Setelah KTH terbentuk pun tidak serta-merta diterima warga. Mereka kurang menyadari potensi bencana longsor yang bisa terjadi. “Perlu upaya terus menerus meyakinkan warga dampak nyata yang bisa saja terjadi, misal, longsor.”

Enam tahun sejak didirikan, banyak yang datang berkunjung untuk belajar pengelolaan hutan, termasuk dari negara lain. Apalagi, kata Misbawati, HKm di Bulukumba merupakan inisiasi dari pemda, bukan dampingan NGO seperti di daerah lain.“Peranan pemerintah daerah mendorong HKm penting, karena dalam banyak kasus pemda justru banyak menarik titik konflik dengan masyarakat terkait pengelolaan hutan.”
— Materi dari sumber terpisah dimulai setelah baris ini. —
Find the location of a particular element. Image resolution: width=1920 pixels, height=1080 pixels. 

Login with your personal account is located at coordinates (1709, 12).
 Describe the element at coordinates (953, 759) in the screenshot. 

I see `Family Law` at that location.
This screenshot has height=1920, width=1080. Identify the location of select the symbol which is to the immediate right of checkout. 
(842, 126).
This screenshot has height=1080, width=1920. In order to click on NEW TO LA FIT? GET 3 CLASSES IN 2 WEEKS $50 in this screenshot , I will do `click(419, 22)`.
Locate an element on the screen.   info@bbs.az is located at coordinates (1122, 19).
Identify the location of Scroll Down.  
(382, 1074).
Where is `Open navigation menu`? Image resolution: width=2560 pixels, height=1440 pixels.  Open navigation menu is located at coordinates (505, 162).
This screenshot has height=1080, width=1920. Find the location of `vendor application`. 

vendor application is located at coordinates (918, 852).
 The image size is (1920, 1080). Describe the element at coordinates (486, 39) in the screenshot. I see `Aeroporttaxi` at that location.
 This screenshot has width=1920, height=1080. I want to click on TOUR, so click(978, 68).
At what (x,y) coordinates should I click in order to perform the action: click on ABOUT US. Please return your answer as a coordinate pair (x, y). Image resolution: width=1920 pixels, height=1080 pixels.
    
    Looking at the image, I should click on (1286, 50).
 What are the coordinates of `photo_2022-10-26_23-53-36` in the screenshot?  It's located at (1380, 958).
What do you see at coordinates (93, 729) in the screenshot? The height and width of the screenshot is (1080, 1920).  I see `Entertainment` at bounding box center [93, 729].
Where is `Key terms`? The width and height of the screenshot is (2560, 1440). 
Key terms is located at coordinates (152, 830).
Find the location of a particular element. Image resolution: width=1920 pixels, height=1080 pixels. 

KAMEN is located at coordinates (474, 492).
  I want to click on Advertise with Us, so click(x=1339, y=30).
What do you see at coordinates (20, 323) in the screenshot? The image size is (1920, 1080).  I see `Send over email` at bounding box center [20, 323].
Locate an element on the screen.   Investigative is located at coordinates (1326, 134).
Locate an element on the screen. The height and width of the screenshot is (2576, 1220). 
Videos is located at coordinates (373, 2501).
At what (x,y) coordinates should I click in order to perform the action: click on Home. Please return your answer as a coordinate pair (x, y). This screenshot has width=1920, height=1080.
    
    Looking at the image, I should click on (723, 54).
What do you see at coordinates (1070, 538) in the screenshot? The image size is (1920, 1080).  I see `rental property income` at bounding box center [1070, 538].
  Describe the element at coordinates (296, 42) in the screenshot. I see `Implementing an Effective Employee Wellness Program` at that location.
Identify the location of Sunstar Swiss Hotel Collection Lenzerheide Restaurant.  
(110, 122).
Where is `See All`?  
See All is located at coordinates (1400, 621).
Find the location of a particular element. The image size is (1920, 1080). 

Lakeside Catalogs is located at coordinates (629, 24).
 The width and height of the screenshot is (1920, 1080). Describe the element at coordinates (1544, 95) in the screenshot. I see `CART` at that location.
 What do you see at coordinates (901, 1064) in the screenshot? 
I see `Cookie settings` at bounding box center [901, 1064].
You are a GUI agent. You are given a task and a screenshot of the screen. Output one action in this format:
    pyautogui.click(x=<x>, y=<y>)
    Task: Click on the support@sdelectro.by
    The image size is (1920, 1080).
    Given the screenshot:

Hal serupa diakui Baharuddin. Dia optimis HKm mampu meredam konflik antara warga dan pemerintah.“Dulu kami dikejar-kejar hanya karena mengambil hasil hutan untuk kebutuhan hidup sehari-hari. Kini kami merasa lagi hal itu tidak terjadi lagi.”

Menurut data Dinas Kehutanan Bulukumba, luas hutan di Kabupaten Bulukumba adalah 8.453,25 hektar setara 7,32 % dari luas kabupaten. Untuk skema HKm, berdasarkan SK. Menteri Kehutanan Nomor. 363/Menhut-II/2011 tertanggal 7 Juli 2011) ditetapkan tiga kawasan hutan yaitu, kawasan hutan Anrang 655 hektar, Bangkeng Buki’ 245 hektar dan Lompo Battang 1.365 hektar, atau total 2.265 hektar.

Selain KTH Bukti Tinggi, terdapat 11 KTH lain, di 10 desa tiga kecamatan, yaitu Gantarang, Kindang dan Rilau Ale. Di hutan Anrang ada tujuh KTH, Bangkeng Buki’ tiga dan Lompo Battang dua KTH. Delapan kelompok telah memiliki izin pengelolaan hutan.